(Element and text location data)
++++++++++

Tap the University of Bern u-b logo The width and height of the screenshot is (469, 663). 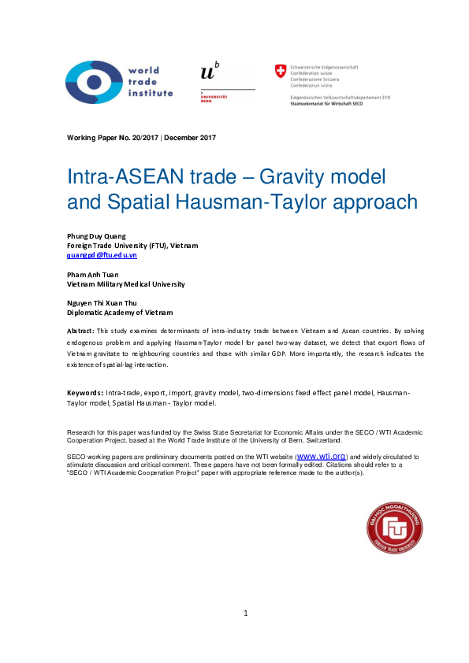pyautogui.click(x=209, y=72)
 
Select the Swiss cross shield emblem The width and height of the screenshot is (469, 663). pyautogui.click(x=279, y=72)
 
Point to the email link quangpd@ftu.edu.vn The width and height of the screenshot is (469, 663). pyautogui.click(x=102, y=255)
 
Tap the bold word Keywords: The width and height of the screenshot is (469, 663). pyautogui.click(x=84, y=391)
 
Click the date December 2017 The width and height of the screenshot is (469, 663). pyautogui.click(x=190, y=138)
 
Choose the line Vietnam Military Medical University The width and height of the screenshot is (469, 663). pyautogui.click(x=126, y=284)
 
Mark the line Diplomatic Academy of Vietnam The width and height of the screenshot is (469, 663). pyautogui.click(x=120, y=313)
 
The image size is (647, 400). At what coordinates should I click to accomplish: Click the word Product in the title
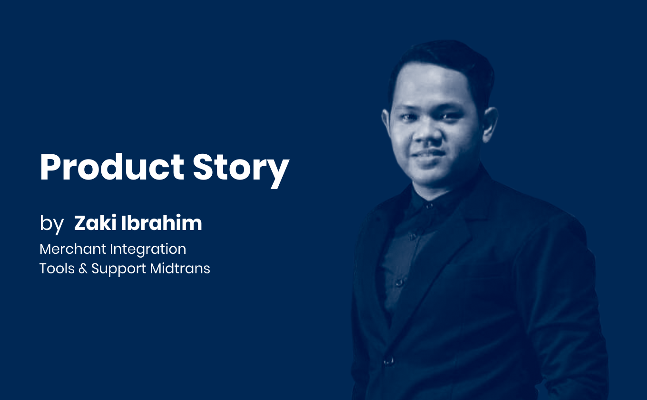coord(112,167)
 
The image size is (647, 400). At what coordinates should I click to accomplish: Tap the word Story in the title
coord(241,170)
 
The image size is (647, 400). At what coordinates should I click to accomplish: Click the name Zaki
coord(95,223)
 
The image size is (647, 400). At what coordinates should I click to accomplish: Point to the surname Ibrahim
coord(162,223)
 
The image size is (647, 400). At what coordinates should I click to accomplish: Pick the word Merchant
coord(73,249)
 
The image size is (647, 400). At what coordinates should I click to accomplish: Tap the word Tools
coord(57,269)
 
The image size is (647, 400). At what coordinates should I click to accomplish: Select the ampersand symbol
coord(83,269)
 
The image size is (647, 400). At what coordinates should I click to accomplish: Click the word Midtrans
coord(180,269)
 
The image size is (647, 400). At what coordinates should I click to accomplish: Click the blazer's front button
coord(389,361)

++++++++++

Rewrite everything from the line containing "blazer's front button" down to the end of the records, requests included, scaling each coordinate in the answers by 0.85 and rounding to whole numbers with halves rounded up. Leave the requests unchanged.

* **Answer to this exercise**
The image size is (647, 400). At what coordinates should I click to accomplish: Click the blazer's front button
coord(331,307)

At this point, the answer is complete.